EXERCISE DIRECTIONS:
Turn the material, from its first line through the line containing "Action: click(x=454, y=438)", into a numbered list, leaving out blank lines and pictures.

DATASET ENTRIES:
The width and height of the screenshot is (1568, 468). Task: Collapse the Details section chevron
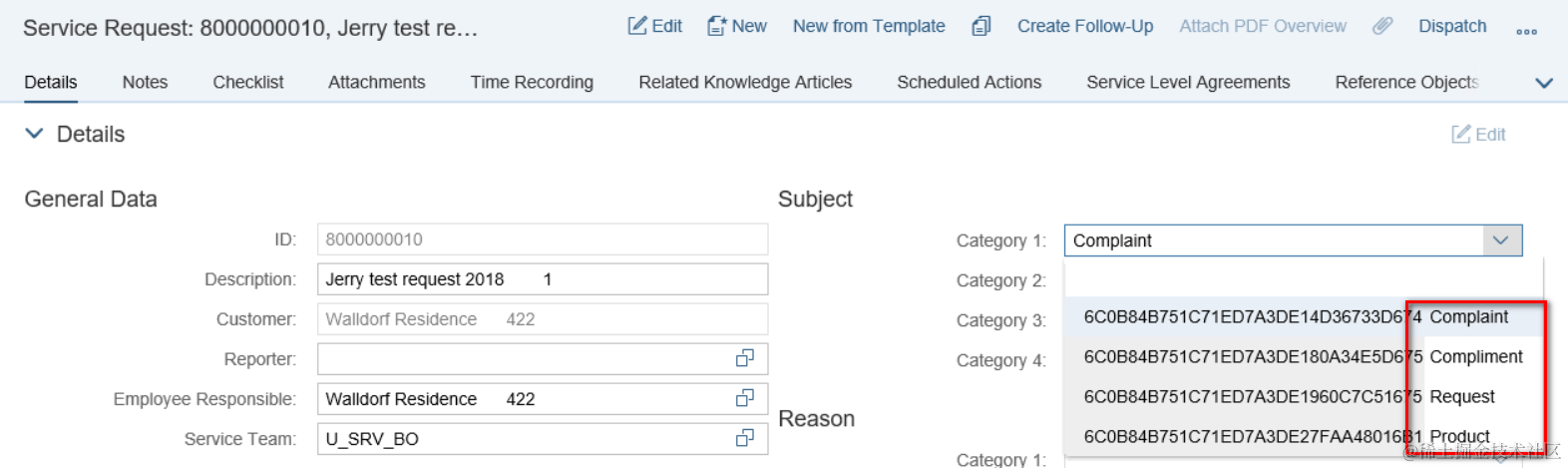34,134
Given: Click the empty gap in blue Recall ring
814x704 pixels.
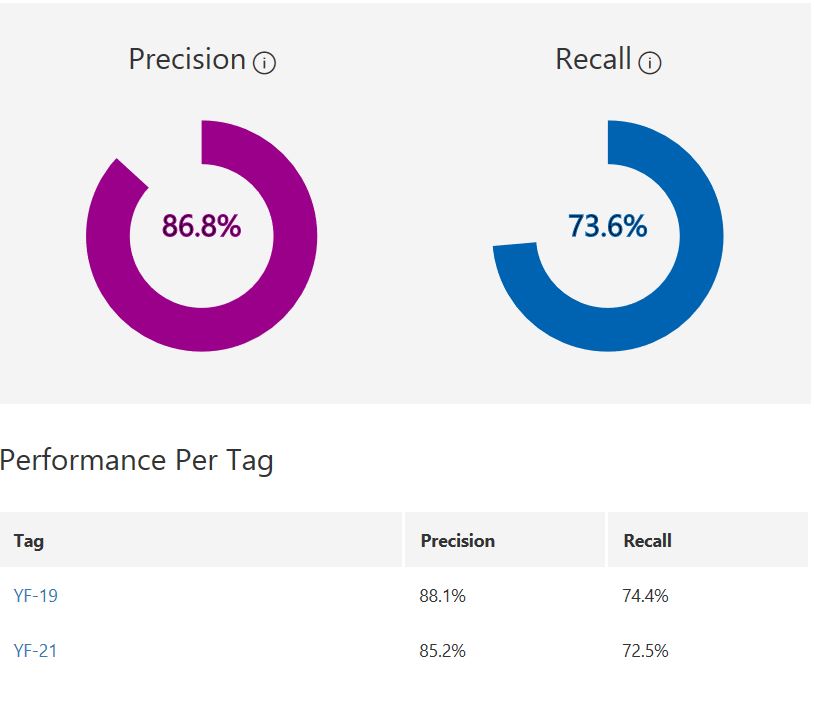Looking at the screenshot, I should pyautogui.click(x=540, y=170).
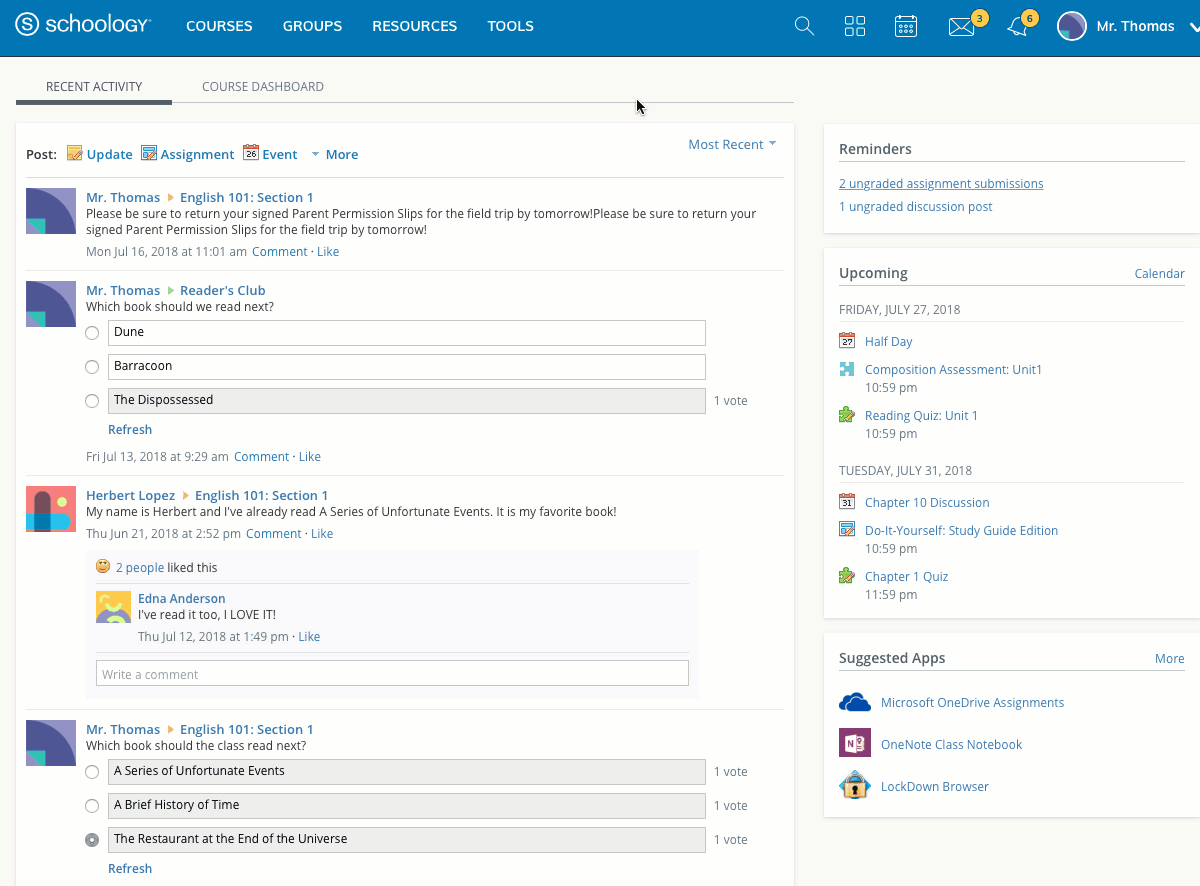Expand the Most Recent sort dropdown

click(732, 145)
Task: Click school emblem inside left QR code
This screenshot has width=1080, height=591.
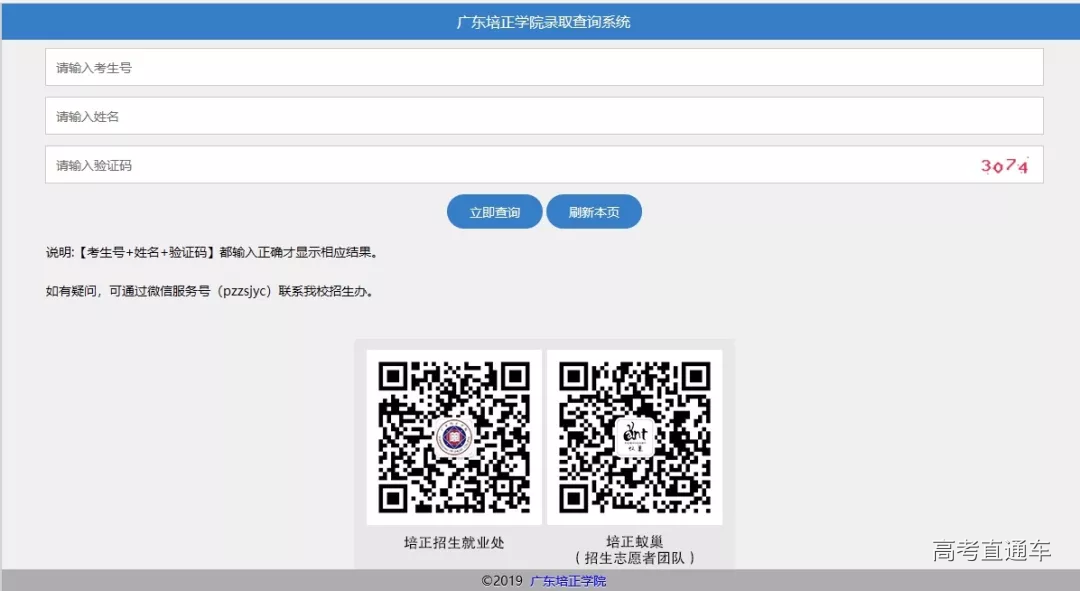Action: click(x=454, y=438)
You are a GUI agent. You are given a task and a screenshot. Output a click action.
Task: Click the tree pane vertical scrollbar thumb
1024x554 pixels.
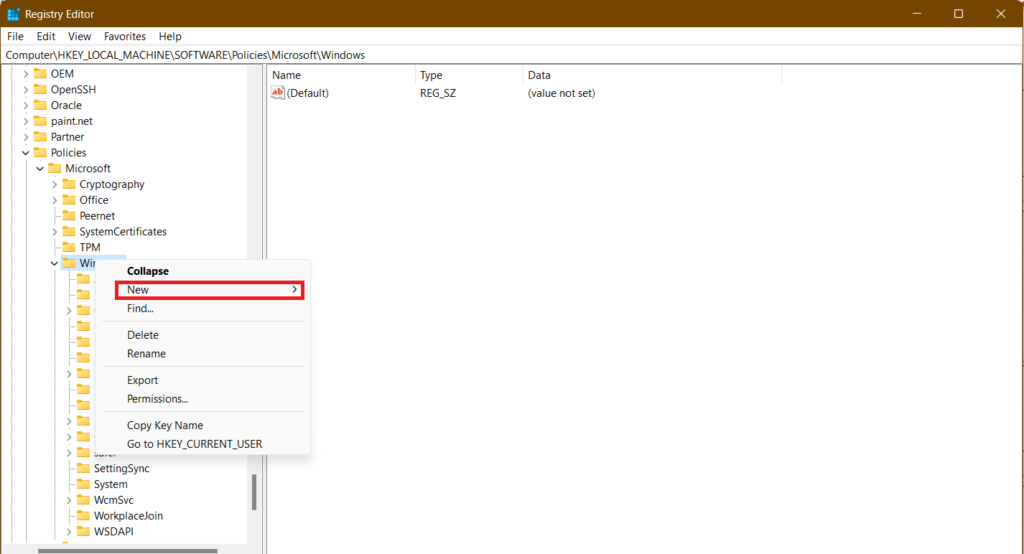pyautogui.click(x=254, y=491)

RESULT BELOW:
1. The width and height of the screenshot is (1568, 468). Task: Collapse the Details section chevron
2. 34,134
3. Given: Click the empty gap in blue Recall ring
4. 814x704 pixels.
5. Looking at the screenshot, I should pyautogui.click(x=540, y=170).
6. Expand the Most Recent sort dropdown
7. click(732, 145)
8. Task: Click school emblem inside left QR code
9. This screenshot has width=1080, height=591.
10. Action: click(x=454, y=438)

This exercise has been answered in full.